Set between 1957 – when the ‘beep beep’ of Sputnik’s radio signals as it orbited the earth both mocked and terrorised the American scientific and military communities – and 1964, the play follows pilots Renee (Ingrid Lacey) and Jo (Eleanor Wyld) as they race to reach for the stars and become the first woman in space. A successful, wealthy businesswoman of incredible drive and resourcefulness, Renee is a first-class flyer and holder of world records in speed, altitude and all-round grit; now there is the chance to undergo astronaut training and she is more than ready. Up steps Jo, who is younger and potentially better, having already outstripped some of Renee’s records, and she too is ambitious to go higher. But then the Russians get Yuri into space and it’s not just about scientific exploration and achievement any more, it’s about war, and the female astronaut programme is cancelled. Battling NASA and Congress, and the belief that to put women at the front line of endeavour would harm the programme’s international renown, ultimately the women find themselves fighting a much more personal struggle – to be the first to sit at the one available chair at the table.
Although Munro stresses that this is not ‘a history play’, it is based on the true story of ‘The Mercury 13’, a group of female US pilots who were chosen to undergo suitability tests as astronauts, specifically Jerrie Cobb (the inspiration for Jo), as well as the pioneering aviator Jacqui Cochrane, an amazing individual who created a women’s air corps for America in WW2 and broke the sound barrier in a jet fighter in 1953. As in the play, the training programme was cancelled without warning, and when the fight to get it reinstated went all the way to the Senate and JFK, various spurious reasons were trotted out as to why the men were more suitably qualified.
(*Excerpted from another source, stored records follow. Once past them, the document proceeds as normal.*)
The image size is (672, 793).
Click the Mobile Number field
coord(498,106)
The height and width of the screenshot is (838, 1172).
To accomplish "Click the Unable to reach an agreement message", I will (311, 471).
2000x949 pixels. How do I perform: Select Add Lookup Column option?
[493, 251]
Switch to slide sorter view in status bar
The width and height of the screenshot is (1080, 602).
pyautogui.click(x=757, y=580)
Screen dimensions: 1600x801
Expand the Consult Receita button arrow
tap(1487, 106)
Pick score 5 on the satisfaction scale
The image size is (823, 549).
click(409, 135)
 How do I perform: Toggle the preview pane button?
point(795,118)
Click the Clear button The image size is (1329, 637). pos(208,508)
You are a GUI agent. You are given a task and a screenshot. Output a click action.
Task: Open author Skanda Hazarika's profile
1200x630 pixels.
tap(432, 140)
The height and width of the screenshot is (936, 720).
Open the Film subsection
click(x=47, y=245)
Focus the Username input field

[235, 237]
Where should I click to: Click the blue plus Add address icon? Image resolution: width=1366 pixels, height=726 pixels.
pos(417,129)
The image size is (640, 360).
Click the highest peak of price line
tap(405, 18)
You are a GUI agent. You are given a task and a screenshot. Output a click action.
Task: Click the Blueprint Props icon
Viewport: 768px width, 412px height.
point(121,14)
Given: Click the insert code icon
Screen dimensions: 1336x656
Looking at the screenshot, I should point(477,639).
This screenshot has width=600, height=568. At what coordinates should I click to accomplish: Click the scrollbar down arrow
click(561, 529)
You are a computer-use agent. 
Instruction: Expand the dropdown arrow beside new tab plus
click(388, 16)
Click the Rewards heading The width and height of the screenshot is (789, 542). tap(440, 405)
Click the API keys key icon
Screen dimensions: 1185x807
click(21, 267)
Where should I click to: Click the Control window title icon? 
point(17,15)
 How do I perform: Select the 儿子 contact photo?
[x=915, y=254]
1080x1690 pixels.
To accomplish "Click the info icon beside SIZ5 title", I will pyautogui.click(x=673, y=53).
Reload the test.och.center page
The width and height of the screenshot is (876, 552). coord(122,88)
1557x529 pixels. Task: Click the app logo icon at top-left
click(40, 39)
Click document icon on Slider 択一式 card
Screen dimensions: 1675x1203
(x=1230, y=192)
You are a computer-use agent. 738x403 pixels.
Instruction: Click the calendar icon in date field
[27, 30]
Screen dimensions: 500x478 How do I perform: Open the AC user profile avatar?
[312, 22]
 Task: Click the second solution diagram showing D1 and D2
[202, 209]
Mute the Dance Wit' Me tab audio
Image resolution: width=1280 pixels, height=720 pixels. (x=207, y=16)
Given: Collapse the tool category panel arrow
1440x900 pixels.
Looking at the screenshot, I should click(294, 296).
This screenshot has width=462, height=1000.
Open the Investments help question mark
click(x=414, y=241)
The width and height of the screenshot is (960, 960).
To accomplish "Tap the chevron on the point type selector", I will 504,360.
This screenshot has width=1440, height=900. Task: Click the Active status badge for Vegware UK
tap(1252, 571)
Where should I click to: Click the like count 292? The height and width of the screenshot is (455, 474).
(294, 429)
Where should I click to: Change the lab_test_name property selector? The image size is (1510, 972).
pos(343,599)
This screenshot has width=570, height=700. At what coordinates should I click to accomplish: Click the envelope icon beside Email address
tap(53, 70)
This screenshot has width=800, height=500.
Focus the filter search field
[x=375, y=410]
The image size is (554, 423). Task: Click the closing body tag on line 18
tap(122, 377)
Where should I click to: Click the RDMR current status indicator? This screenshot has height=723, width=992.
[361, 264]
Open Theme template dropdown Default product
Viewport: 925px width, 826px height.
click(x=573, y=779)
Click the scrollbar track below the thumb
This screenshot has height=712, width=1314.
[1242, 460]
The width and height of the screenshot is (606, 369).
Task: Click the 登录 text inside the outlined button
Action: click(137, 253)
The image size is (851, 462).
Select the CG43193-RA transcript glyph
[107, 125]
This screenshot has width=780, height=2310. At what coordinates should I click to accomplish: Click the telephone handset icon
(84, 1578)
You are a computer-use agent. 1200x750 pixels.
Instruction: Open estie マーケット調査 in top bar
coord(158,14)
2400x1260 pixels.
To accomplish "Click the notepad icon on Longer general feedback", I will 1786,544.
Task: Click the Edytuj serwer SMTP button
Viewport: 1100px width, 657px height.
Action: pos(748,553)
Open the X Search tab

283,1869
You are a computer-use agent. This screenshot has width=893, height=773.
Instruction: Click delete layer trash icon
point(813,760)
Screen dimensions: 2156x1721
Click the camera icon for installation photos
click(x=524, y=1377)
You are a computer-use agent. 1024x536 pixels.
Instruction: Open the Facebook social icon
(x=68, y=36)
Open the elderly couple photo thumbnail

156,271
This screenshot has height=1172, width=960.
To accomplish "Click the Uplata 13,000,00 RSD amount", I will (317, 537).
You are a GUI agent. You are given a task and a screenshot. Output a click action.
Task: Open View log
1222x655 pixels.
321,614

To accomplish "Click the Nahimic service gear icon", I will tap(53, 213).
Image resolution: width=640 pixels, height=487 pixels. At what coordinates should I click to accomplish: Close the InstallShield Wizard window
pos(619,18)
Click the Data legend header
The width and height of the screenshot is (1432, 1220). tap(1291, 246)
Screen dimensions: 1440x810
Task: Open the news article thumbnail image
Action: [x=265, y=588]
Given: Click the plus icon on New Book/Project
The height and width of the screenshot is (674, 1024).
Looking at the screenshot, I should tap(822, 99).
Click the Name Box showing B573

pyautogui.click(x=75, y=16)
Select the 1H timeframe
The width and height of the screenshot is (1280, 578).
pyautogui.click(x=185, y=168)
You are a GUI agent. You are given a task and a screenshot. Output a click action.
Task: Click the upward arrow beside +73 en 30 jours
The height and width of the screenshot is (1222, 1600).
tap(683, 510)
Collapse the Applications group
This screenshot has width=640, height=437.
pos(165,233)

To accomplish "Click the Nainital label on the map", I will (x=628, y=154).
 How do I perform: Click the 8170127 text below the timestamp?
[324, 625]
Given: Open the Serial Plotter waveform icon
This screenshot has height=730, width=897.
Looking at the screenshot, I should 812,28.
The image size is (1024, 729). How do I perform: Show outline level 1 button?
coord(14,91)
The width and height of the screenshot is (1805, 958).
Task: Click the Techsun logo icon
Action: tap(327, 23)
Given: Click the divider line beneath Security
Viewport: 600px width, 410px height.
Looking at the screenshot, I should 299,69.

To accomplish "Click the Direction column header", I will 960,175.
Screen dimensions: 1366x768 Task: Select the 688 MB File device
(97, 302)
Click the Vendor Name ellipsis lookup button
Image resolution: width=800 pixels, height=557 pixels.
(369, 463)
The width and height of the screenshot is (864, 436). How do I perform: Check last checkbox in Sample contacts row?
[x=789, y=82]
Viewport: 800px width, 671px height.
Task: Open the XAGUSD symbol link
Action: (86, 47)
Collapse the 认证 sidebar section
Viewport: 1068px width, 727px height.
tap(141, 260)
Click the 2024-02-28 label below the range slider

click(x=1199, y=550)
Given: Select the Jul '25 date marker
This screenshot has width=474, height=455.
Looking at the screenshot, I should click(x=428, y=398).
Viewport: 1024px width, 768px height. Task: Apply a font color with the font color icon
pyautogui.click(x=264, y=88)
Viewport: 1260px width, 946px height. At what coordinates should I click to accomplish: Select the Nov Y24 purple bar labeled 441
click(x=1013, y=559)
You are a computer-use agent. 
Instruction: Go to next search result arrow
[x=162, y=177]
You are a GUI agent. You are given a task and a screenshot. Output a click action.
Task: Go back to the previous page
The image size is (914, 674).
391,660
All horribly, disappointingly familiar.
For a play about such an expansive subject, it feels curiously static at times, although the dialogue is so elegant, so perfectly crafted and authentic, that this soon becomes one of the piece’s many strengths – the sense of quiet containment allows us to fully settle into the narrative’s intelligent handling of big ideas. Similarly, the set, with its desert floor and panels thrusting up into the darkness, simultaneously suggests the limitless ambition of space travel and the metaphorical and literal grounding of these women who dared to dream of competing in the same arena as men. The recurring ‘falling’ motif – Valentina Tereshkova joyously expressing her delight at flight, arms aloft, shouting ‘I know how to fall!’; Renee’s black-outs, her doctor advising her to ‘learn how to fall’ to prevent injury – suggests that while women should aspire to the highest achievements, reality requires an expectation of (and an in-built ability to bounce back from) hitting the ground hard.
It’s rare to see female power dynamics handled as subtly as they are here, and in Renee, Munro has created a fascinating and complex character – an older woman with real presence, depth and flaws – that must surely be a gift for an actor (and Ingrid Lacey does it complete justice). But then, Munro had a truly inspirational individual as her source material – and the play is all the more engrossing for that, and all the more admirable for getting this little-known story out there.